/basketballcrawler

This is a python module to scrape basketball-reference.com and convert various stats into usable data structures for analysis

Primary LanguageJupyter Notebook

basketballcrawler

This is a python module to scrape basketball-reference.com and convert various stats into usable data structures for analysis.

Here is a link to a sample IPython Notebook file demonstrating the library.

Requirements

Beautiful Soup (version 4 or above)

Pandas (0.11 or above)

Usage

Still developing the API. Right now you can get a list of all player overview urls, generate a list of game log urls for a given player, and convert that list into pandas dataframe.

Notes

players.json was generated on 03/09/2013 by buildPlayerDictionary() and savePlayerDictionary().

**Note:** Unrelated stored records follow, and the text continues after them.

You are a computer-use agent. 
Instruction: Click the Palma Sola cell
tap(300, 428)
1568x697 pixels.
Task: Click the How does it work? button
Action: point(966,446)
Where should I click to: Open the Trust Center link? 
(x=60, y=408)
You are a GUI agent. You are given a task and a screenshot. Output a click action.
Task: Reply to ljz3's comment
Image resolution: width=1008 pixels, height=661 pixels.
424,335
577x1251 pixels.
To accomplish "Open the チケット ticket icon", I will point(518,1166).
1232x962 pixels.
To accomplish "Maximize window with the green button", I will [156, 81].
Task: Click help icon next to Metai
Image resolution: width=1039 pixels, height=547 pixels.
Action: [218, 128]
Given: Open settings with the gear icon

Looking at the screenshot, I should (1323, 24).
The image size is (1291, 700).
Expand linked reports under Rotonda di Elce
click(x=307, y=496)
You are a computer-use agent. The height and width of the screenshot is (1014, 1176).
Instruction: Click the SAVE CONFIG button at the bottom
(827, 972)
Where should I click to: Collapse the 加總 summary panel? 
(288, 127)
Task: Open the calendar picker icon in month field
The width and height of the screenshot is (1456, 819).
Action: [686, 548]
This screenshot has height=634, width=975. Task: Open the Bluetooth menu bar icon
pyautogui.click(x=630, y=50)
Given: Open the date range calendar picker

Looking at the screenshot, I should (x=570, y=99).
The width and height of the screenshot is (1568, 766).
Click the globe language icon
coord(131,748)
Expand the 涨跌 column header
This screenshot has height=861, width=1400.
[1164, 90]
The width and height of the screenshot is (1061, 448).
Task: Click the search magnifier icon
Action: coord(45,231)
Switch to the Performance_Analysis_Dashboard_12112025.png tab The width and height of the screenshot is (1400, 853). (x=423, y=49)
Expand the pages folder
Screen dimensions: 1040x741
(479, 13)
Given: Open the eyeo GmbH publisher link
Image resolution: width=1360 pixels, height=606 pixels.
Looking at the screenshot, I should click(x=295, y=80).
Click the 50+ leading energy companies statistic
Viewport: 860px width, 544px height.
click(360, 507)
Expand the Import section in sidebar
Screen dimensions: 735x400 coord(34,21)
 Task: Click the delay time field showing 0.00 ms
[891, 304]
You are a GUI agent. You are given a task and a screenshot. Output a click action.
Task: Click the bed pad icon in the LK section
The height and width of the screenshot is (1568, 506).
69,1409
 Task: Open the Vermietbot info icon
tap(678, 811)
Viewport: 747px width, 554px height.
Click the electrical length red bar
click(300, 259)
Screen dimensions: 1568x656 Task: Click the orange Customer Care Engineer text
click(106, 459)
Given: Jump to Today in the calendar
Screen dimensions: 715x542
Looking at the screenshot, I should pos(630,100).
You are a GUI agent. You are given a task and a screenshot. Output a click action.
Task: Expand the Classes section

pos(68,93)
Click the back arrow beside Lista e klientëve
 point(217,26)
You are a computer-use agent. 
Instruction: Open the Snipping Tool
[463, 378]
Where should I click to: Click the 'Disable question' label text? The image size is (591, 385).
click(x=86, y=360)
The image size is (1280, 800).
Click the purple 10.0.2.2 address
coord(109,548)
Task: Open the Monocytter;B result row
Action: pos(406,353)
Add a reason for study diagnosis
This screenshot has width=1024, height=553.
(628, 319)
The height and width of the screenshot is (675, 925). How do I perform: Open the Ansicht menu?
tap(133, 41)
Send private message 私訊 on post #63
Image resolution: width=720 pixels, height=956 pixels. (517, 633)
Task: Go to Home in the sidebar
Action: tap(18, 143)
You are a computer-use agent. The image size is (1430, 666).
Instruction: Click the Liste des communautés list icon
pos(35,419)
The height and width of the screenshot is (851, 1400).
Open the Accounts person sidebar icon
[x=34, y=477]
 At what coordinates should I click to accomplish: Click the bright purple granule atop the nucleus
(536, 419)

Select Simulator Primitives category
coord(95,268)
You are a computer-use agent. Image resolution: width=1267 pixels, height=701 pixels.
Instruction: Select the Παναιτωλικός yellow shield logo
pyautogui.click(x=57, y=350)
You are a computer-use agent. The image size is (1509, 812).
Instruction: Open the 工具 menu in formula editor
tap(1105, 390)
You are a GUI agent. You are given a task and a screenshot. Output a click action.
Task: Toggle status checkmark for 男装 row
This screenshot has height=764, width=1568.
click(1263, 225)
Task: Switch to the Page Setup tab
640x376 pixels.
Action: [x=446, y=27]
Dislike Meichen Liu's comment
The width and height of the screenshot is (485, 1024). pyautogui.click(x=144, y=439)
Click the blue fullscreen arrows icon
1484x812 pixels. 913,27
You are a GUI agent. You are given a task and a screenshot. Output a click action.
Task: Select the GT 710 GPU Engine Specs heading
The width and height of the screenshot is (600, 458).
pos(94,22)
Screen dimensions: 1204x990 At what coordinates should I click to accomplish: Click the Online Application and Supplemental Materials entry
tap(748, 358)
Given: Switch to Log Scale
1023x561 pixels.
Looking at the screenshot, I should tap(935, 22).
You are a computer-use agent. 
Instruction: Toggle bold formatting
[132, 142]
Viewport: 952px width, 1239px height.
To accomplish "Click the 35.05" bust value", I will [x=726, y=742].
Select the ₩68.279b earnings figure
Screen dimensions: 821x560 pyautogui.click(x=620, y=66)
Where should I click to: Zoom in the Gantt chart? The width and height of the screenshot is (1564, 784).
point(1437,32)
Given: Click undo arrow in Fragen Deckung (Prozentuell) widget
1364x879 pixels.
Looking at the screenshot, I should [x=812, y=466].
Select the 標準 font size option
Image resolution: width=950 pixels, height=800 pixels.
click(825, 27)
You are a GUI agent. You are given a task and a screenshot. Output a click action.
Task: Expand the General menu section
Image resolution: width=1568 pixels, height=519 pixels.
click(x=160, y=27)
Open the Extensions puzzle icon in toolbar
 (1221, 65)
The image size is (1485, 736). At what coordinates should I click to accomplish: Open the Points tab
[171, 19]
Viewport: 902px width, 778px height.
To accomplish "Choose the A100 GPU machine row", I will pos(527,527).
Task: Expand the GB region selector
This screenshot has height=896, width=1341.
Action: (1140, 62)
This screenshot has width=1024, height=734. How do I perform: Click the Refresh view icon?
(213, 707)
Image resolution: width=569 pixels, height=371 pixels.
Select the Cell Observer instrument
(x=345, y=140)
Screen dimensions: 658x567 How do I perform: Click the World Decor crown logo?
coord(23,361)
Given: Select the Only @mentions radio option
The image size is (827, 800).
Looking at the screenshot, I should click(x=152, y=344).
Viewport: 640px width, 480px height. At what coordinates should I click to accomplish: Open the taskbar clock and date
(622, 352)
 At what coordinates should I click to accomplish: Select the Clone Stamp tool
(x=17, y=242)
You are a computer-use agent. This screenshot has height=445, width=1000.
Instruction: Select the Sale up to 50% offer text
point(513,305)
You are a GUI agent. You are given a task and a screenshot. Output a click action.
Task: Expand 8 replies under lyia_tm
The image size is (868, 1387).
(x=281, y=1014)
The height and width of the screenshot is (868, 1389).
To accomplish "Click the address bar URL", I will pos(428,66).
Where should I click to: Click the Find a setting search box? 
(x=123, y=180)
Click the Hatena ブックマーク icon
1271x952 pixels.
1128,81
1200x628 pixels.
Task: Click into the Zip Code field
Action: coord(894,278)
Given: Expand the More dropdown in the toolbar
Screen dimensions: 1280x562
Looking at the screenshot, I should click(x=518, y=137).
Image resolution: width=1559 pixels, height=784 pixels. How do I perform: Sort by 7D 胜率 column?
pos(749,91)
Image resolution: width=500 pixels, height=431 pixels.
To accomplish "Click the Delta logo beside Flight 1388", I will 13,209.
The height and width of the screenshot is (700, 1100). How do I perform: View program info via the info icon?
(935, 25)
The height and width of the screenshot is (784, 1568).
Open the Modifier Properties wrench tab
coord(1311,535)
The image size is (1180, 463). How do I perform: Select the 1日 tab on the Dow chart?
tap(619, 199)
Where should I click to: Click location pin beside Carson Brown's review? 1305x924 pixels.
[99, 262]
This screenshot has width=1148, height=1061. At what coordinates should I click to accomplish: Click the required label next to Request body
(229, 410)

It is a good way to jumpstart your analysis and can be loaded with ... loadPlayerDictoinary(). Note that it's a pretty large (13M) file. I'd recommend building your own, fresh copy. Note that it takes about 10 minutes due to spacing out the web requests.

TODO

I'm considering turning this into a class, instead of using a dictionary, so one doesn't have to pass around this dictionary all the time. Hesitant.

Local Database construction.

League-wide statistics.

Extract other key information from the player overview page- position might be an especially useful variable to use for supervised learning and height/weight is a clearly important variable as well.